Each window that is extracted from the image is processed to account for different lighting conditions and other environmental variations, or to extract meaningful features which are used for classification. These features can either be shape, color, intensity, and responses of various filters and feature extraction algorithms (edges, local binary patterns, Haar wavelets, histograms, etc.). Using features makes the detection process more robust since it provides a more representative description of the object and reduces the within-object-class variability. However, the addition of feature extraction approaches and preprocessing methods can have a negative effect on the classification speed even though the accuracy can be improved.
Metrics
It is important to consider the metrics used to measure the performance of an object detection system. An image object detection system is characterized by how accurately it can classify data as well as how many image frames it can process per second.

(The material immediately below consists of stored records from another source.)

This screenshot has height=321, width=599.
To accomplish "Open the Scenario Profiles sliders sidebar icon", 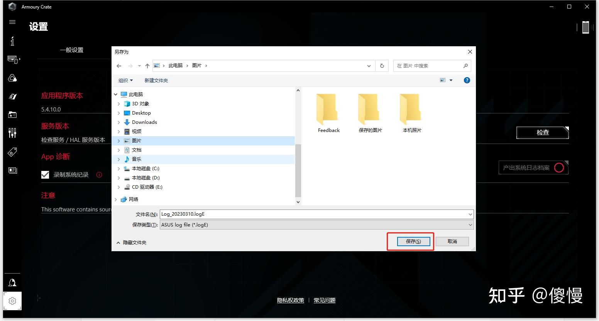I will (x=12, y=133).
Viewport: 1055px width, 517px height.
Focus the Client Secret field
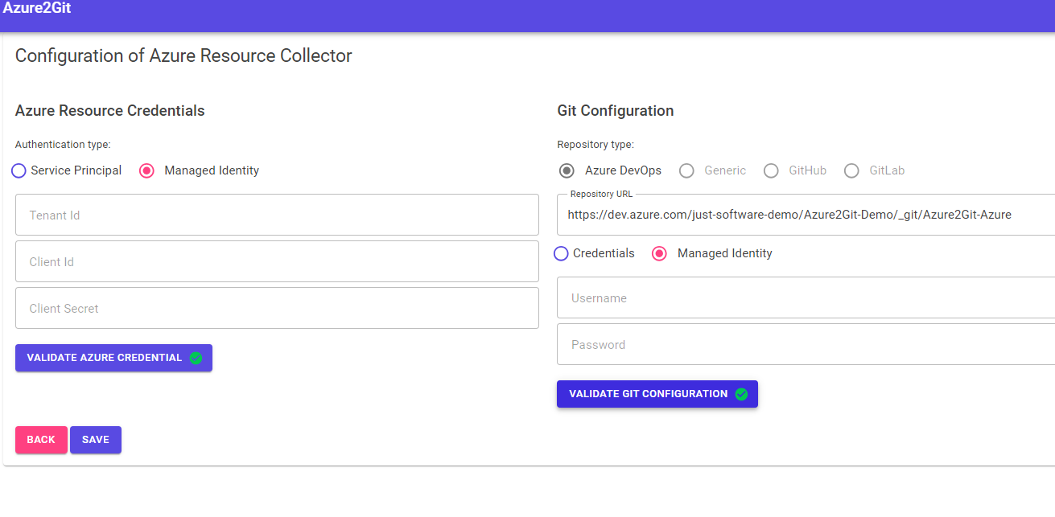[277, 308]
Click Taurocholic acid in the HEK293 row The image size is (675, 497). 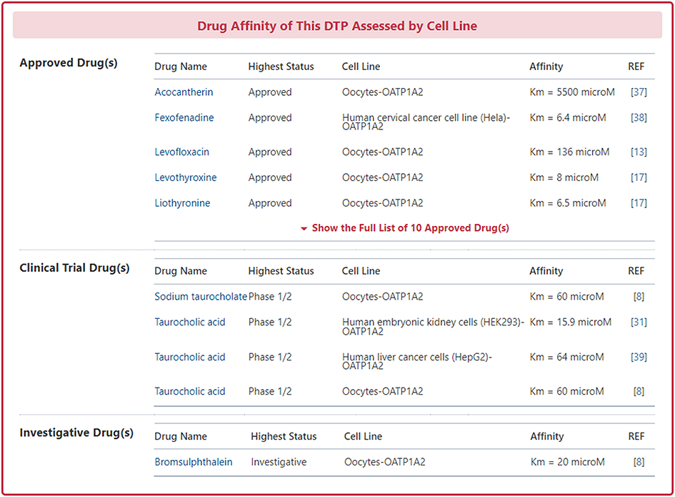point(190,323)
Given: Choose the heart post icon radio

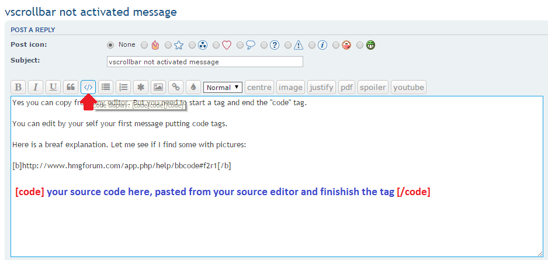Looking at the screenshot, I should (x=216, y=45).
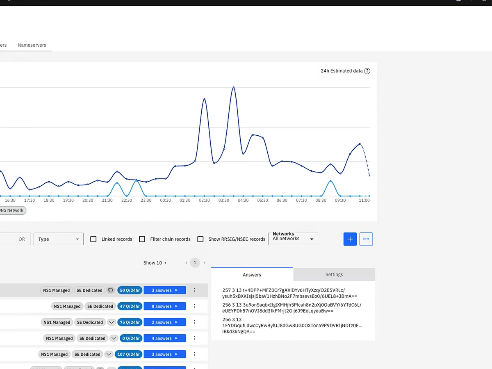Open the options menu on the 107 Q/24hr row
This screenshot has width=492, height=369.
pos(194,354)
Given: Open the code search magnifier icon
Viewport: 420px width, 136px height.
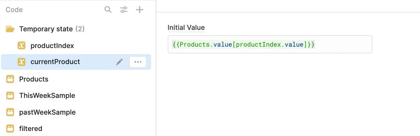Looking at the screenshot, I should [108, 10].

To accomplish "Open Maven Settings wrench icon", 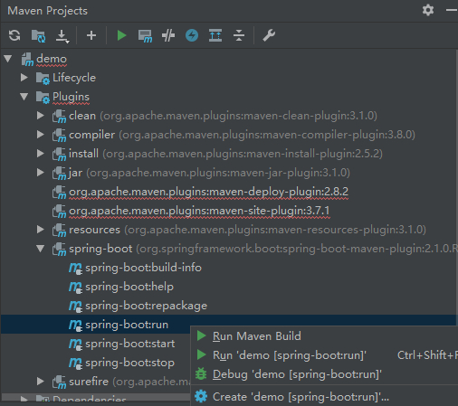I will pyautogui.click(x=269, y=35).
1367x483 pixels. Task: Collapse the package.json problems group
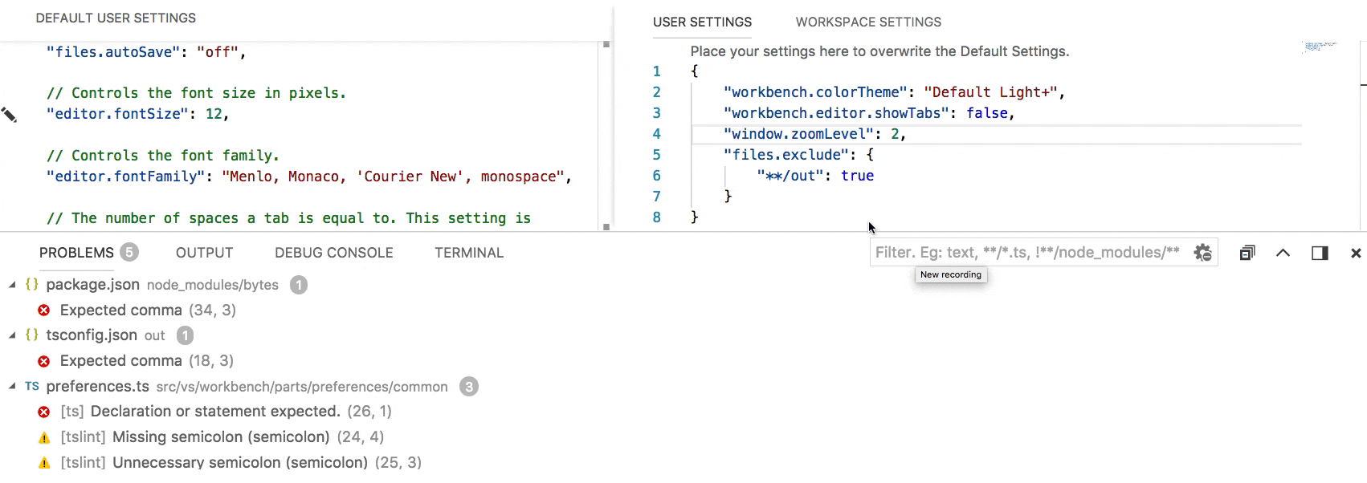click(x=12, y=285)
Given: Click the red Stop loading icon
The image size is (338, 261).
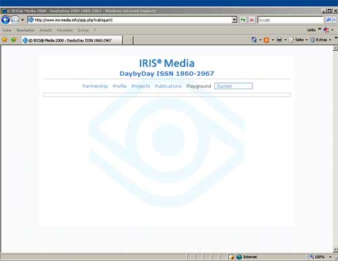Looking at the screenshot, I should pos(251,20).
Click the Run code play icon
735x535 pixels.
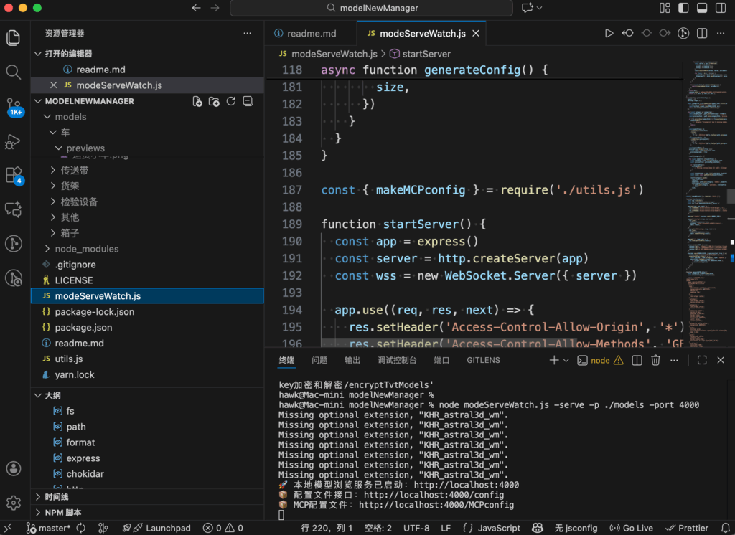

Thus, the two commonly used performance metrics are the detection accuracy, and frames-per-second (FPS). Detection accuracy is usually measured on a given test set where the expected outcome for a sample is compared to the actual outcome of the object detection system. The detection accuracy is the percentage of samples for which the expected outcome matches the actual outcome of the detection system. FPS concerns the throughput of a system and is the maximum number of digital video/image frames, of a given size, that the detection system can process in one second. A minimum performance of 30 FPS is often required in order for an object detection system to be capable for real-time video processing. However, depending on the application higher frame-rates may be necessary thus higher system performance is needed. This is typically the case if other image processing and recognition algorithms have to coexist with detection, or if multiple video feeds from different sources need to be processed.